Problem statement – Report the count of lines below in which the string "Task" occurs; include nothing else.

Extracted material –
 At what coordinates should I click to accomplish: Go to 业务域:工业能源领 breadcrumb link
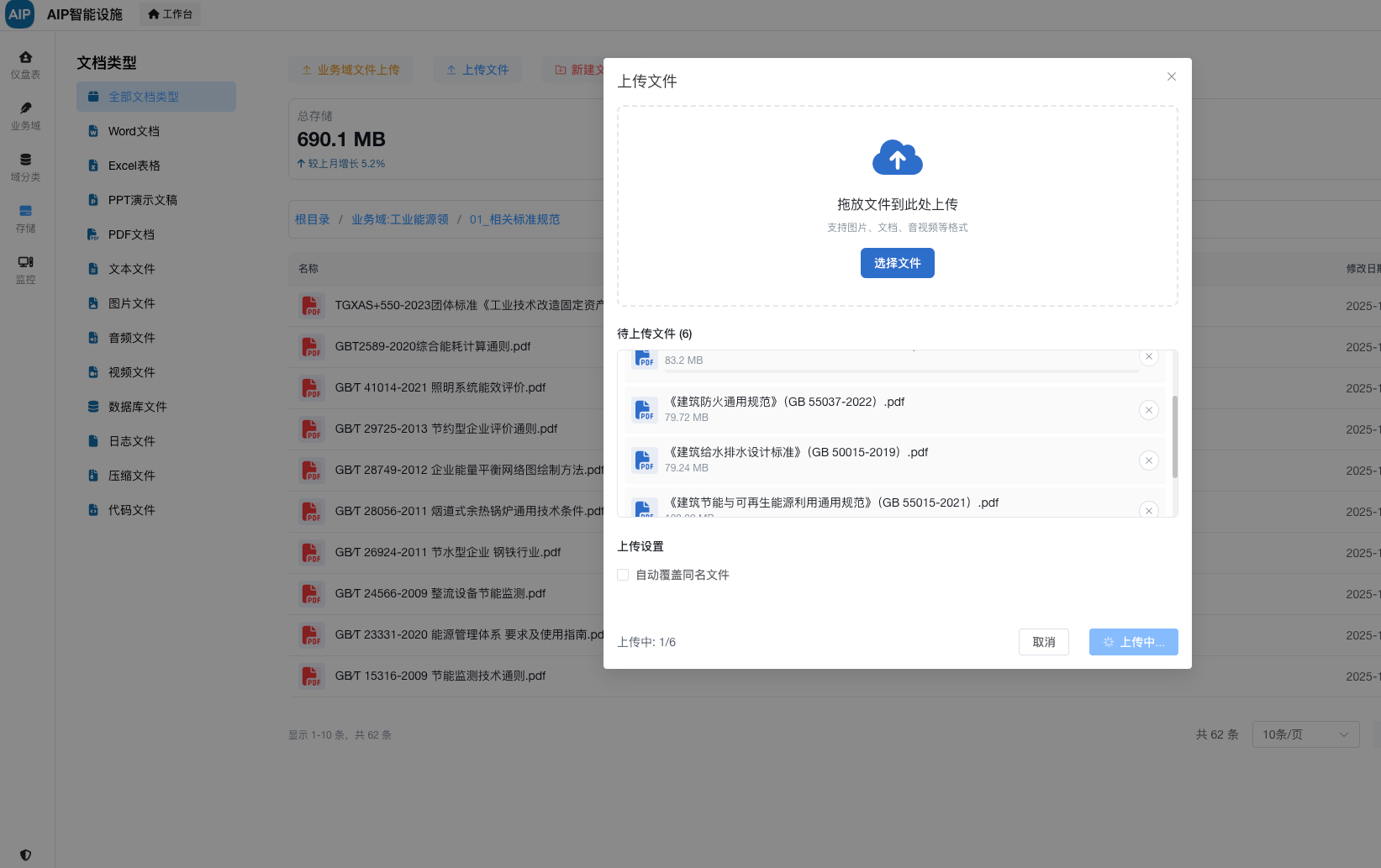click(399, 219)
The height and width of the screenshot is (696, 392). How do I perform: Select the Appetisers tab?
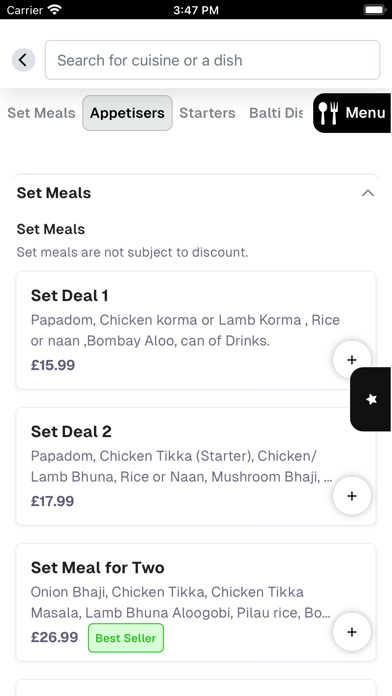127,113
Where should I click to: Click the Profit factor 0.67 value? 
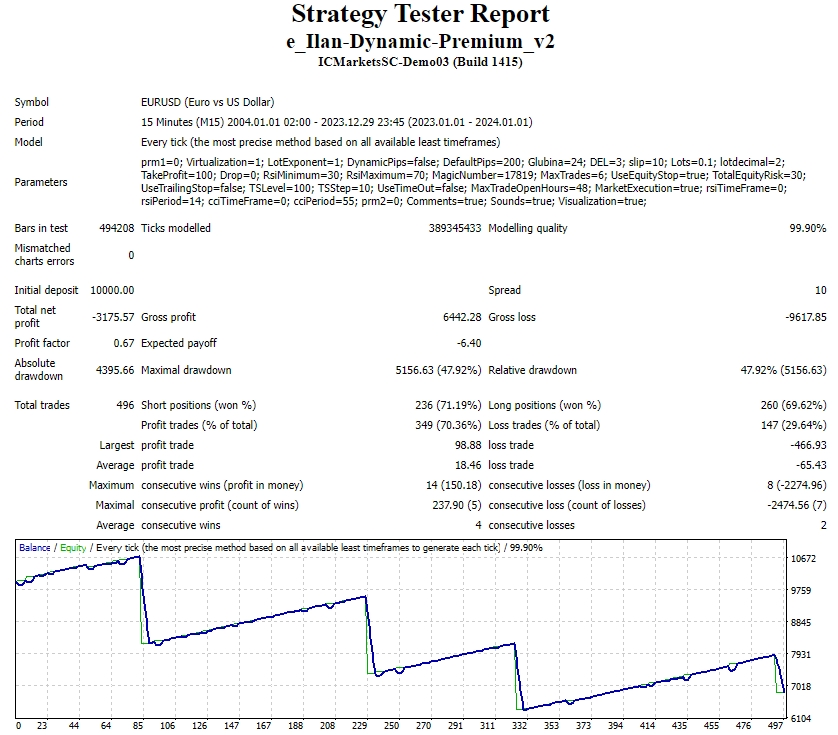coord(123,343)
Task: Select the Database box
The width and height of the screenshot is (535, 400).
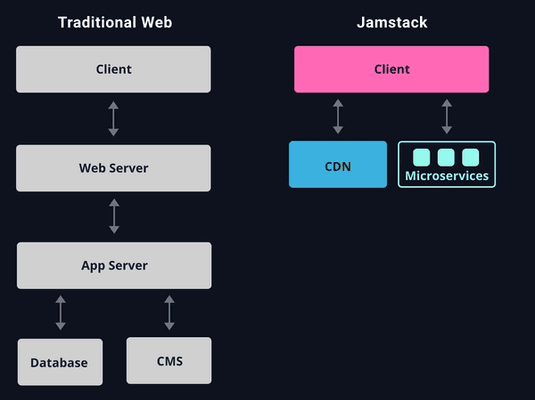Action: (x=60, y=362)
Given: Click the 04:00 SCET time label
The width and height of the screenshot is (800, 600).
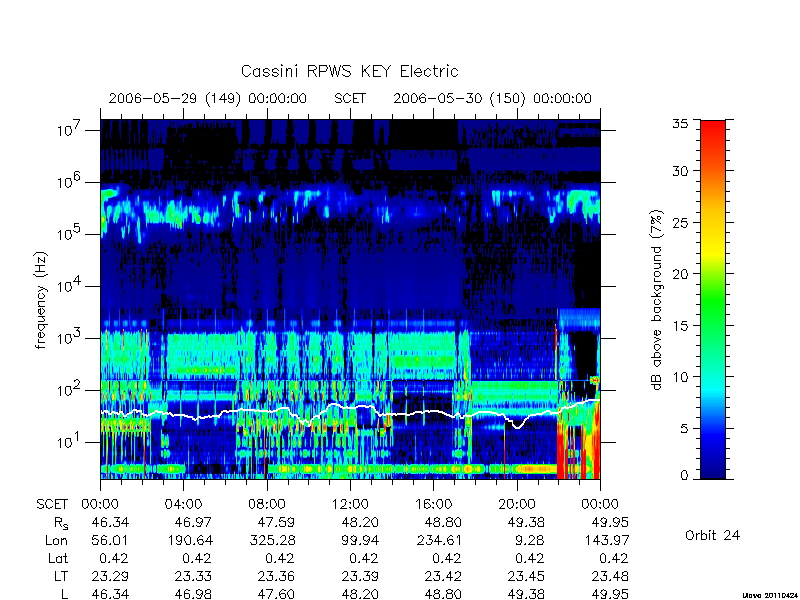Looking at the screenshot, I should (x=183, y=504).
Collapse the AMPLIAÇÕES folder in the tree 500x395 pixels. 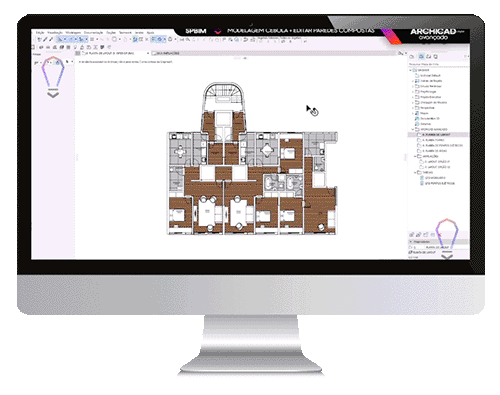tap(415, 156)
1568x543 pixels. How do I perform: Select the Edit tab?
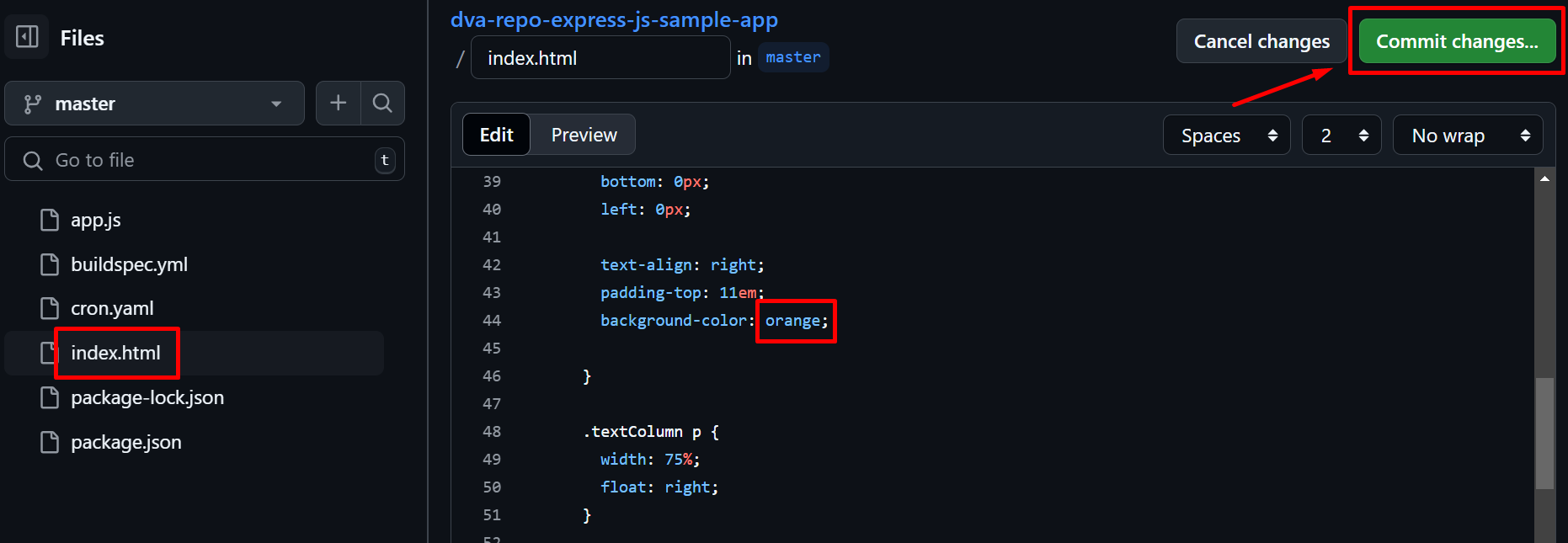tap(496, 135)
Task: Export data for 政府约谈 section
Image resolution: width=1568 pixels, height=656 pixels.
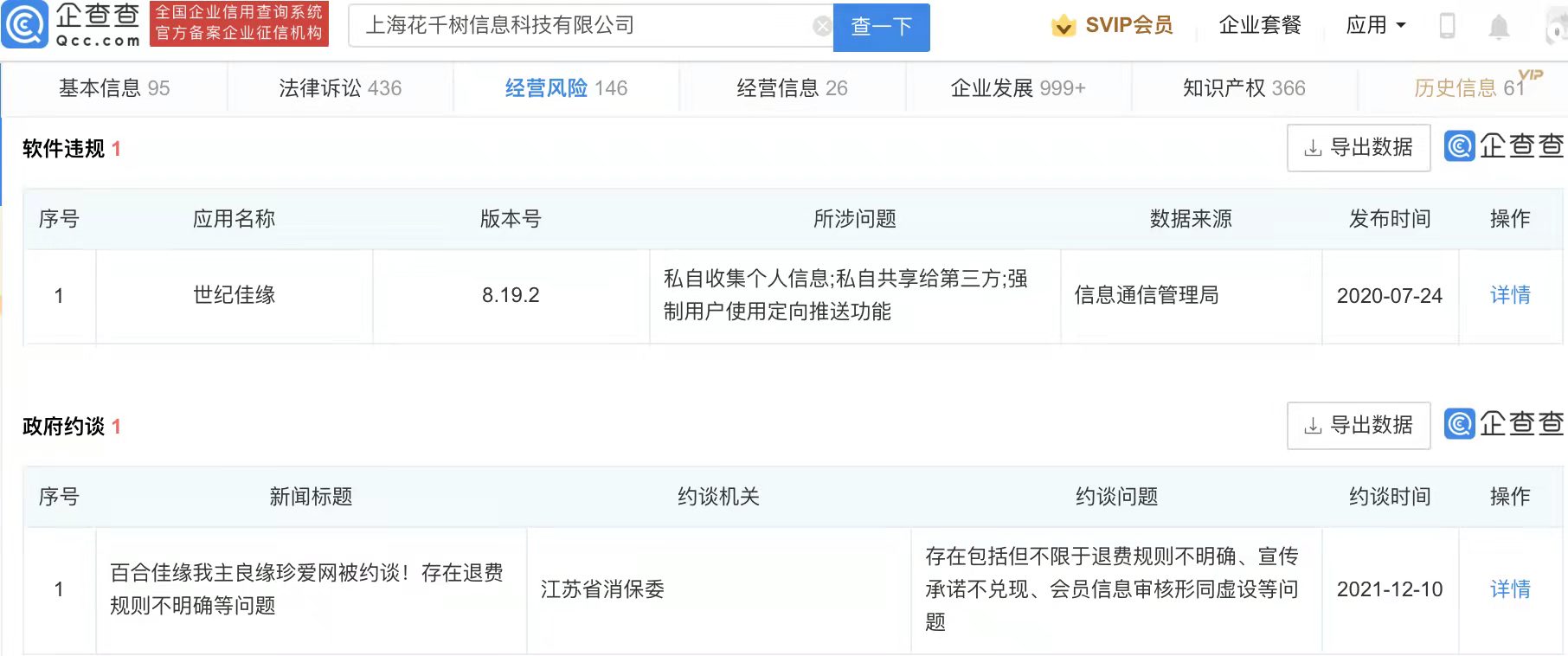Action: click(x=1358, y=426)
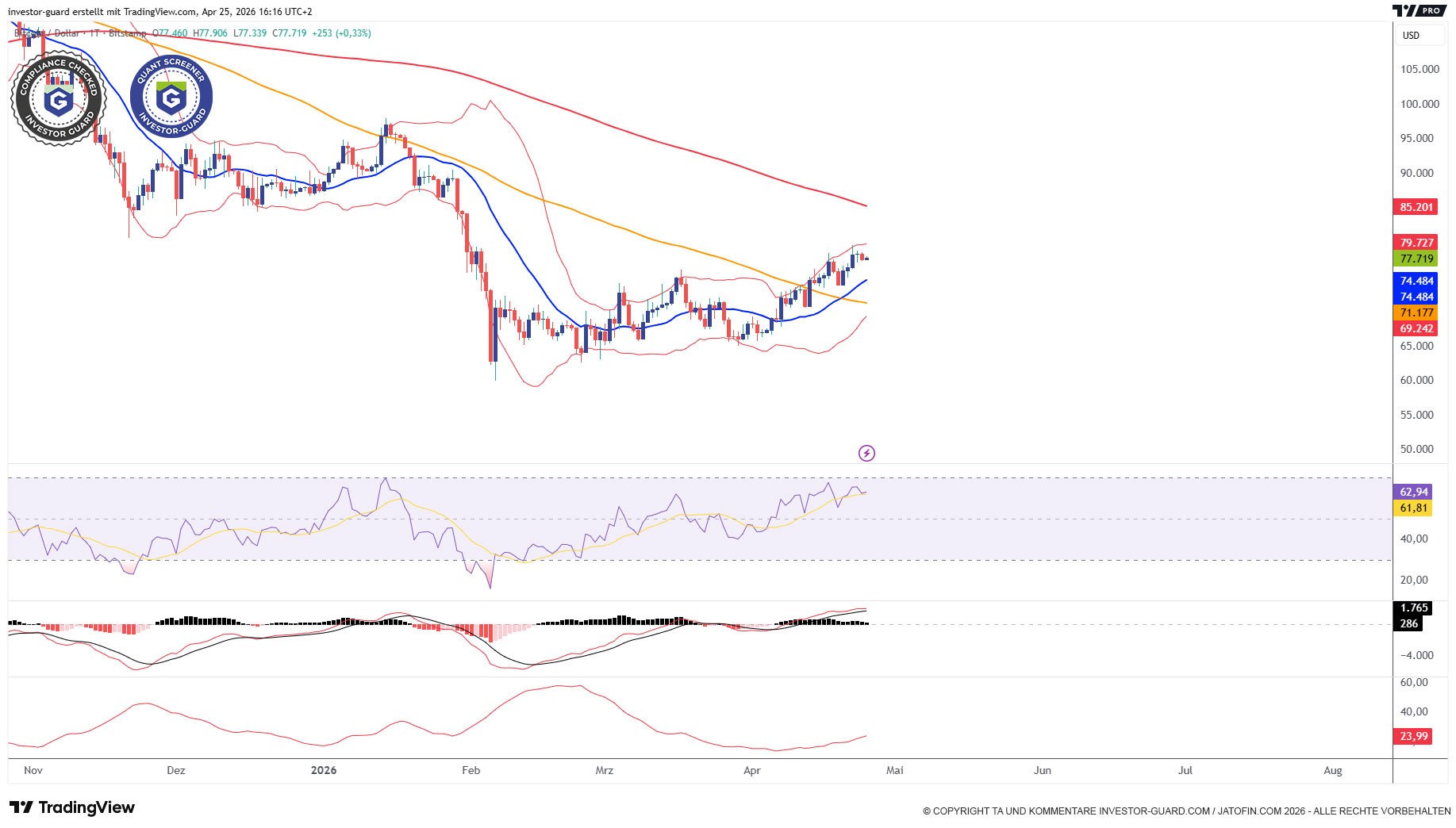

Your response – 2